I have recently added Toon Boom Storyboard Pro to my production pipeline. I took advantage of the sale over the summer, and now some new projects have miraculously appeared to make the purchase worthwhile. I like that I can work in layers, and love the export options for QuickTime and PDF. It ain’t Photoshop, but then again, it isn’t designed to be a painting or compositing software - instead it is a tool for productivity, sequence creation, and scene management.
The best thing that software developers have done is to offer free tutorials to accompany their products. The Toon Boom tutorials by Sherm Cohen have been instrumental in getting me off to a running start. If you’ve seen them, Sherm’s sessions are friendly and easy to absorb. After a few chapters, I felt comfortable poking around and getting my project started, compiling questions as I go. When I am ready for the next step or if I am stuck I seek the next tutorial. Check out the link:

Wednesday, September 7, 2011

Tree House, Thank You Disney!

New pre-vis drawing for a story I am working on.....Inpired by the vis dev and background drawings of Snow White and Bambi. While researching this project I am reminded of the reason I own so many books on the art of Walt Disney. For so many years Disney has inspired me and time and again I return to the genious artists who made so many movies so interesting upon repeated viewings. Each time I view a Disney classic, I see something new, something that incites a new curiousity and a renewed sense of study. From my first viewing of Pinnochio to my 100th, I still love Disney.

Monday, September 5, 2011

"Mr. Demille, I'm ready for my close-up."
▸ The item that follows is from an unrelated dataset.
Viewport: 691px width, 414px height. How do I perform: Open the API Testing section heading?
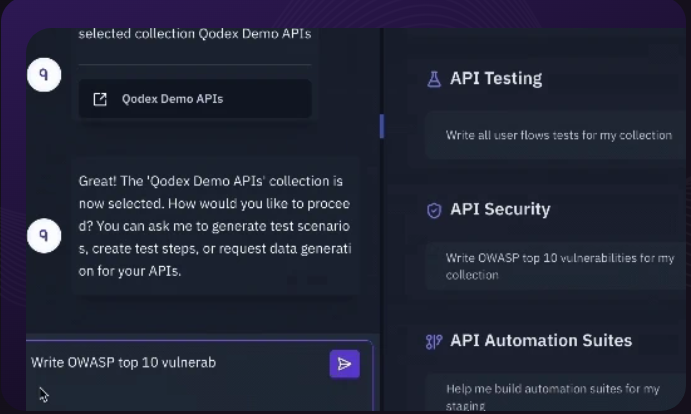pyautogui.click(x=496, y=78)
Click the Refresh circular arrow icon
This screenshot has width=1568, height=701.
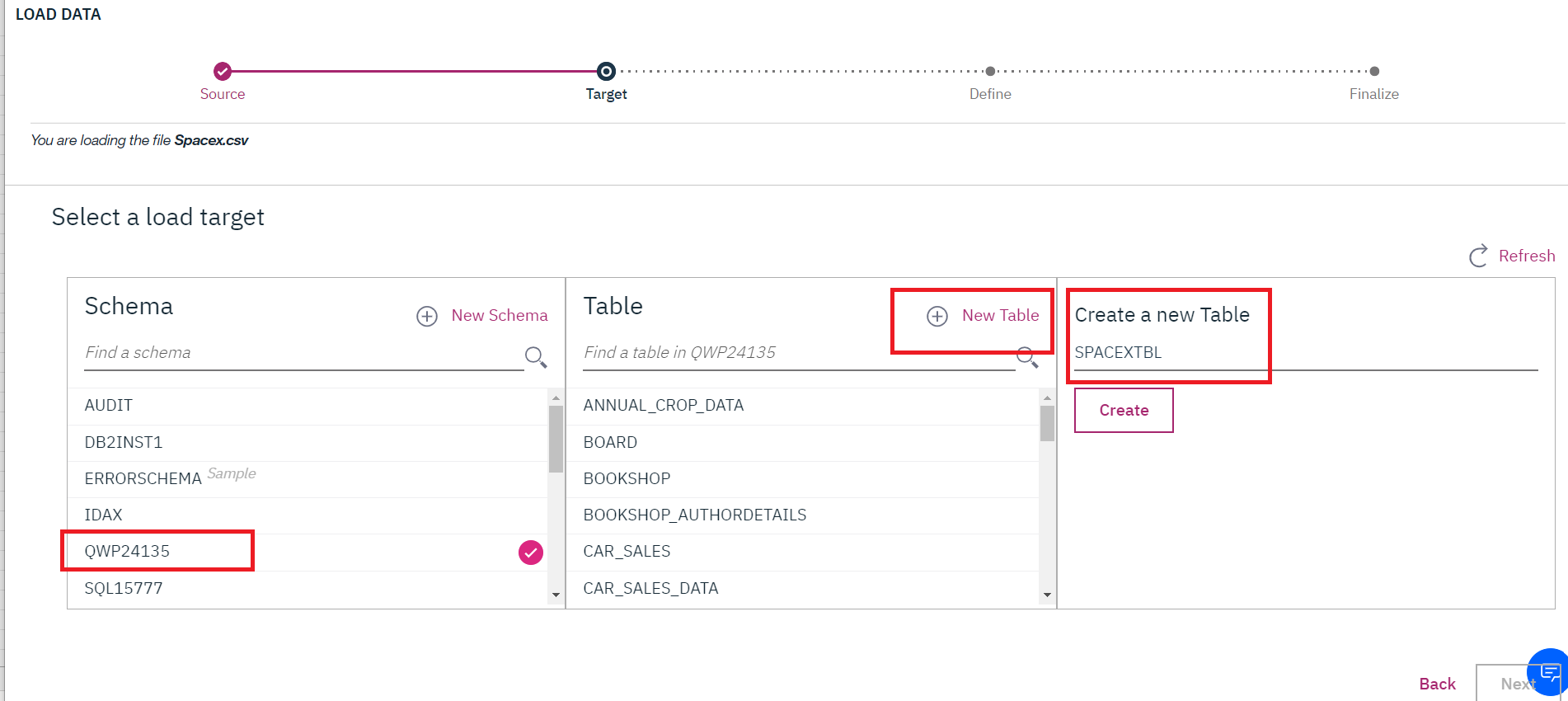[x=1479, y=256]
Over the weekend I chilled out to watch the TCM broadcast of the 1950 Billy Wilder Classic “Sunset Boulevard.” The film noir classic is still immersive. With lighting and photography by John F. Seitz (who also shot Double Indemnity) and co-written by Wilder and Charles Brackett, the films’ most stunning contribution for me was the performance of Gloria Swanson. Her silent era theatrics were perfect for the film star Norma Desmond, who lives a reclusive life waiting to make her big Hollywood comeback. William Holden plays struggling writer Joe Gillis, who reluctantly becomes her live-in companion to help her write her comeback script.

In real life Gloria Swanson was a famous and luxurious silent move era star. As Norma, Swanson could play to the balcony, mesmerizing the viewer with her delusional rants. Although she received many accolades for her performance, Swanson could never really make the transition into talking films, with this exception. She largely retired from movies after this perfomance.

Anyone who grew up in the 70’s like me can’t help but chuckle at the Carol Burnett Show send up of Sunset Boulevard. Before I was old enough to appreciate or even become exposed to this classic of cinema, my only association with Norma Desmond was Brunett’s over the top parody, which made Harvey Korman break character and laugh on nationwide TV.

Norma Desmond is a perfect performance for animators everywhere to study. Broad gestures, dramatic theatrics and a sneering face loaded with subtext. No doubt her influence is seen in classic Disney characters like Cruella de Vil, Madame Medusa and Yzma.

If you catch this film on TCM, stick around for the short commentary by Robert Osborne and Alec Baldwin. It’s the icing on the cake after a great experience.